** START OF Extract provided **

Choosing to go into business for yourself is exciting – it's your opportunity to build a better product or bring unique services to the public. When creating your business plan, especially if you're in a position to raise capital to open, it's critical to be aware of out-of-the-ordinary start-up costs associated with setting up shop.
Many small business owners plan to do everything themselves, but professional assistance can take some of the weight off an owner's shoulders. More importantly, financial and legal advice can save a small business owner time, money, and even protect from a worst-case scenario.
While you may be an expert in the field of your new business, that field may not be accounting. Hiring an expert to reconcile business expenses, pay bills on time, and ensure that taxes are collected and paid properly can keep you out of financial hot water.
Professional advice isn't limited to the financial realm. If you're planning to hire employees, consider retaining services of an employment lawyer or HR consultant. These folks can help keep you abreast of proper wage and employment laws in your state, update you on federal hiring regulations, and make recommendations when an employee becomes a problem.
For these needs, an HR consulting firm should work fine. Many of the best HR firms have their own employment lawyers on staff. Expect to pay regular fees to a bookkeeper and a retainer or hourly costs for HR consulting or an employment lawyer.
Going online isn't an option for a new business - it's a necessity. Expect to spend money for a website host, web design, site maintenance, and online security. If you're taking payments from your website, ensure you have premium security to avoid compromising your customers' data. A strong online presence makes a big first impression, especially when you're new and building your brand.

** END OF Extract provided **

▶ _Directives_:
• a. Decide whether each statement agrees with the passage on start-up costs, answering yes or no and quoting the passage's deciding words: (i) many of the best HR firms employ their own employment lawyers; (ii) having an online presence is optional for a new business; (iii) professional advice is confined to financial matters.
• b. Set down the rows word for word, starting with the row containing "How do I perform: Open" and going on through the last row.
The passage on start-up costs and the rows that follow have no connection to each other.

** START OF Extracted records **

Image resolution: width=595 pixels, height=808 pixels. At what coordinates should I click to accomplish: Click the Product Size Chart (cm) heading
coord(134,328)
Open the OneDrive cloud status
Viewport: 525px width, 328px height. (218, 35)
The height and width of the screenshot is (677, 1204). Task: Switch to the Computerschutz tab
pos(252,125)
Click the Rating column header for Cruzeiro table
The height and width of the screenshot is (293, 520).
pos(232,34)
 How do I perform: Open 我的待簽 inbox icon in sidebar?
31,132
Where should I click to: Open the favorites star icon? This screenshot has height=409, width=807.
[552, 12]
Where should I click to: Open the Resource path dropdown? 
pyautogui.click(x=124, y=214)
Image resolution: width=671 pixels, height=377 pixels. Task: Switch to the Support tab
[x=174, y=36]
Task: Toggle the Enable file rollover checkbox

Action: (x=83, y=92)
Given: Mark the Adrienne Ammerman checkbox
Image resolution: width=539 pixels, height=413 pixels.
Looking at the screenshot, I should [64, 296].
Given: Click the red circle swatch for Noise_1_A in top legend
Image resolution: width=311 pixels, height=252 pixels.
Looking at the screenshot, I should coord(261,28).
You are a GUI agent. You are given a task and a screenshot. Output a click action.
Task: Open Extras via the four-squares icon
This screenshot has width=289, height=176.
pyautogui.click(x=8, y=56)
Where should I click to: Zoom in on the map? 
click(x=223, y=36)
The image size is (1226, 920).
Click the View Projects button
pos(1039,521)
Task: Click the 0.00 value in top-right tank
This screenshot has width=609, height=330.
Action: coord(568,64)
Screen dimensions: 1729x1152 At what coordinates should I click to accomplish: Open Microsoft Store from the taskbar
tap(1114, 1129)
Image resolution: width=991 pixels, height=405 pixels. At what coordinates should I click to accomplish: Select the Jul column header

** END OF Extracted records **

▶ _Solutions below_:
• a.
(i) Yes: "Many of the best HR firms have their own employment lawyers on staff."
(ii) No: "Going online isn't an option for a new business - it's a necessity."
(iii) No: "Professional advice isn't limited to the financial realm."

• b.
 How do I perform: Open 我的待簽 inbox icon in sidebar?
31,132
Where should I click to: Open the favorites star icon? This screenshot has height=409, width=807.
[552, 12]
Where should I click to: Open the Resource path dropdown? 
pyautogui.click(x=124, y=214)
Image resolution: width=671 pixels, height=377 pixels. Task: Switch to the Support tab
[x=174, y=36]
Task: Toggle the Enable file rollover checkbox

Action: (x=83, y=92)
Given: Mark the Adrienne Ammerman checkbox
Image resolution: width=539 pixels, height=413 pixels.
Looking at the screenshot, I should [64, 296].
Given: Click the red circle swatch for Noise_1_A in top legend
Image resolution: width=311 pixels, height=252 pixels.
Looking at the screenshot, I should coord(261,28).
You are a GUI agent. You are given a task and a screenshot. Output a click action.
Task: Open Extras via the four-squares icon
This screenshot has width=289, height=176.
pyautogui.click(x=8, y=56)
Where should I click to: Zoom in on the map? 
click(x=223, y=36)
The image size is (1226, 920).
Click the View Projects button
pos(1039,521)
Task: Click the 0.00 value in top-right tank
This screenshot has width=609, height=330.
Action: coord(568,64)
Screen dimensions: 1729x1152 At what coordinates should I click to accomplish: Open Microsoft Store from the taskbar
tap(1114, 1129)
Image resolution: width=991 pixels, height=405 pixels. At what coordinates should I click to accomplish: Select the Jul column header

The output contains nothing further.